[Mesa-dev] Using the 'f' suffix to create a float from an integer literal
Iago Toral
itoral at igalia.com
Thu Nov 20 01:05:34 PST 2014
On Thu, 2014-11-20 at 08:08 +0100, Iago Toral wrote:
> On Wed, 2014-11-19 at 10:27 -0800, Ian Romanick wrote:
> > On 11/19/2014 03:47 AM, Iago Toral Quiroga wrote:
> > > Hi,
> > >
> > > I came across a GLSL test that checks that doing something like this in
> > > a shader should fail:
> >
> > Is this one of the dEQP tests?
>
> Yes.
>
> > > float value = 1f;
> >
> > It seems like we have a test related to this in piglit somewhere... it
> > looks like tests/shaders/glsl-floating-constant-120.shader_test uses
> > that syntax, but it's not explicitly testing that feature.
> >
> > > However, this works fine in Mesa. Checking the spec I see:
> > >
> > > Floating-point constants are defined as follows.
> > > floating-constant:
> > > fractional-constant exponent-part(opt) floating-suffix(opt)
> > > digit-sequence exponent-part floating-suffix(opt)

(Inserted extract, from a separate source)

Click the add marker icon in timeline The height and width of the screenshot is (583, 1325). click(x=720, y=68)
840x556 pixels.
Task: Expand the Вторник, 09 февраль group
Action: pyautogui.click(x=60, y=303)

> > > fractional-constant:
> > > digit-sequence . digit-sequence
> > > digit-sequence .
> > > . digit-sequence
> > > exponent-part:
> > > e sign(opt) digit-sequence
> > > E sign(opt) digit-sequence
> > > sign: one of
> > > + -
> > > digit-sequence:
> > > digit
> > > digit-sequence digit
> > > floating-suffix: one of
> > > f F
> > >
> > > which suggests that the test is correct and Mesa has a bug. According to
> > > the above rules, however, something like this is fine:
> > >
> > > float f = 1e2f;
> > >
> > > which I find kind of weird if the other case is not valid, so I wonder
> > > if there is a bug in the spec or this is on purpose for some reason that
> > > I am missing.
> > >
> > > Then, to make matters worse, I read this in opengl.org wiki [1]:
> > >
> > > "A numeric literal that uses a decimal is by default of type float. To
> > > create a float literal from an integer value, use the suffix f or F as
> > > in C/C++."
> > >
> > > which contradicts the spec and the test and is aligned with the current
> > > way Mesa works.
> > >
> > > So: does anyone know what version is right? Could this be a bug in the
> > > spec? and if it is not, do we want to change the behavior to follow the
> > > spec as it is now?
> >
> > The $64,000 question: What do other GLSL compilers (including, perhaps,
> > glslang) do? This seems like one of the cases where nobody is likely to
> > follow the spec, and some application will depend on that. If that's
> > the case, I'll submit a spec bug.
>
> Good point. I'll try to check a few cases and reply here. Thanks!
I did a quick test on AMD Radeon and nVidia proprietary drivers since I
had these easily available. AMD fails to compile (so it follows the
spec) but nVidia works (so same case as Mesa).
This confirms your guess: different drivers are doing different things.
Is this enough to file a spec bug? I imagine that the result on glslang
won't change anything, but I can try to install it and test there too if
you think that's interesting anyway.